** Dataset content **
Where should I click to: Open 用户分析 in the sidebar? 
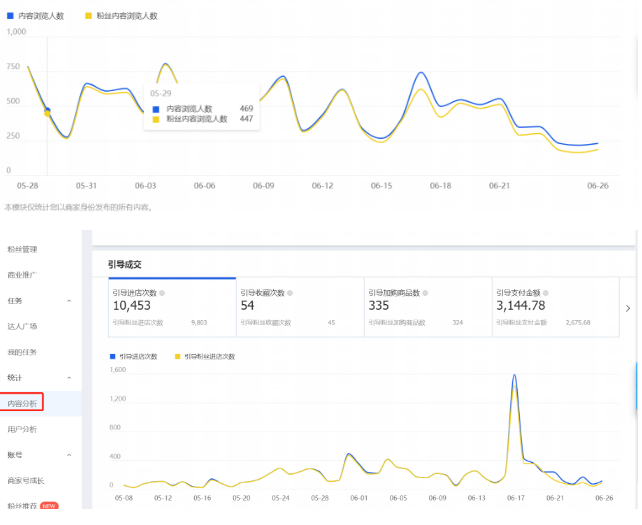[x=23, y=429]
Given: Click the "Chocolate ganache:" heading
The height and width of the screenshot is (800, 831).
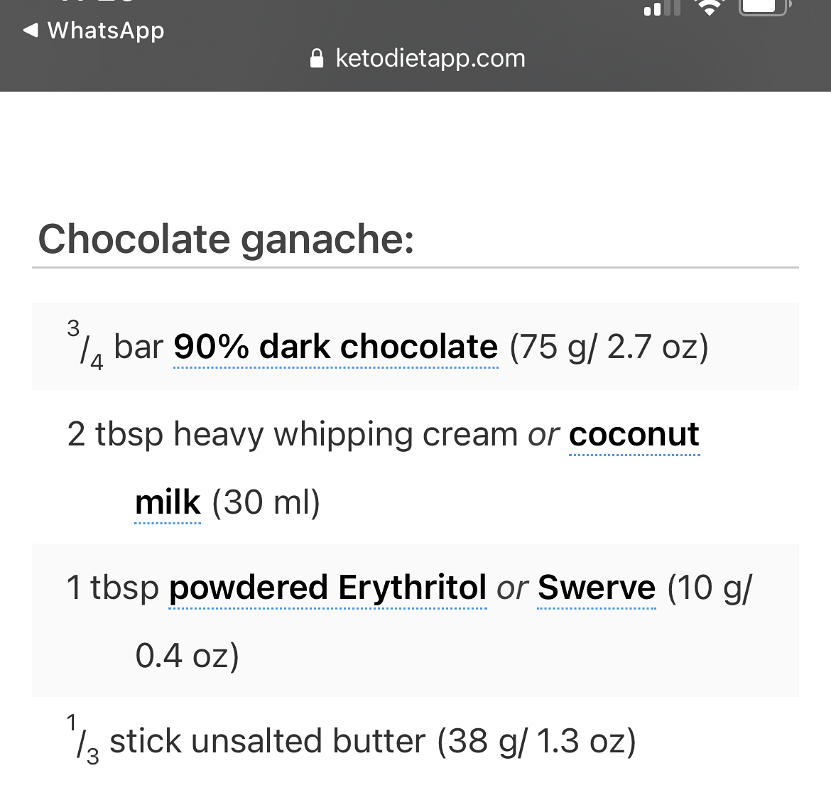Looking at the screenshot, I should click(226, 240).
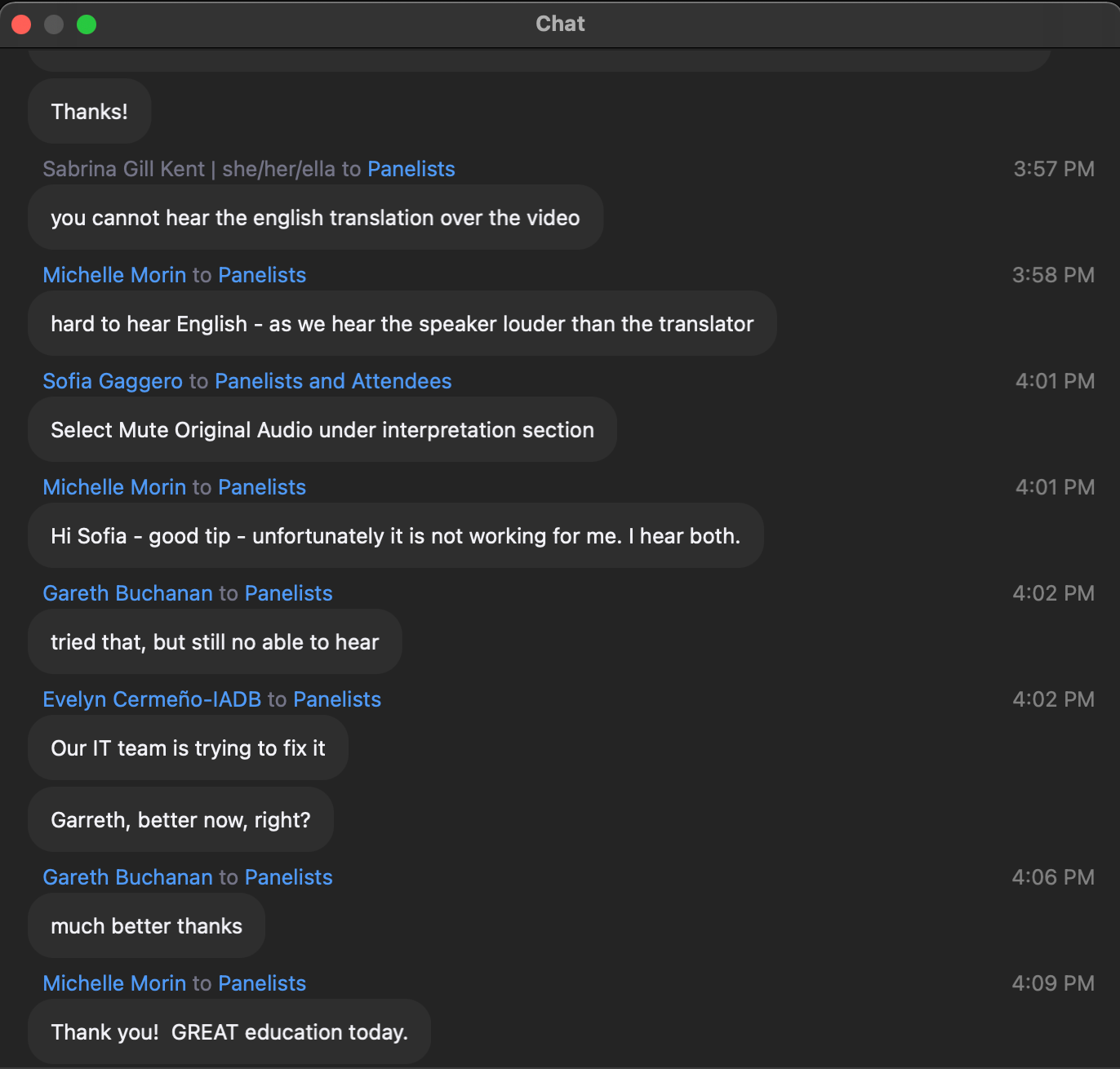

** What is asked **
Rewrite the listing with "heading" swapped for "title" and everything else unchanged. Leave the pictures out.

** The response **
Where should I click to: Open 用户分析 in the sidebar? 
[x=23, y=429]
Given: Click the "Chocolate ganache:" title
The height and width of the screenshot is (800, 831).
Looking at the screenshot, I should click(226, 240).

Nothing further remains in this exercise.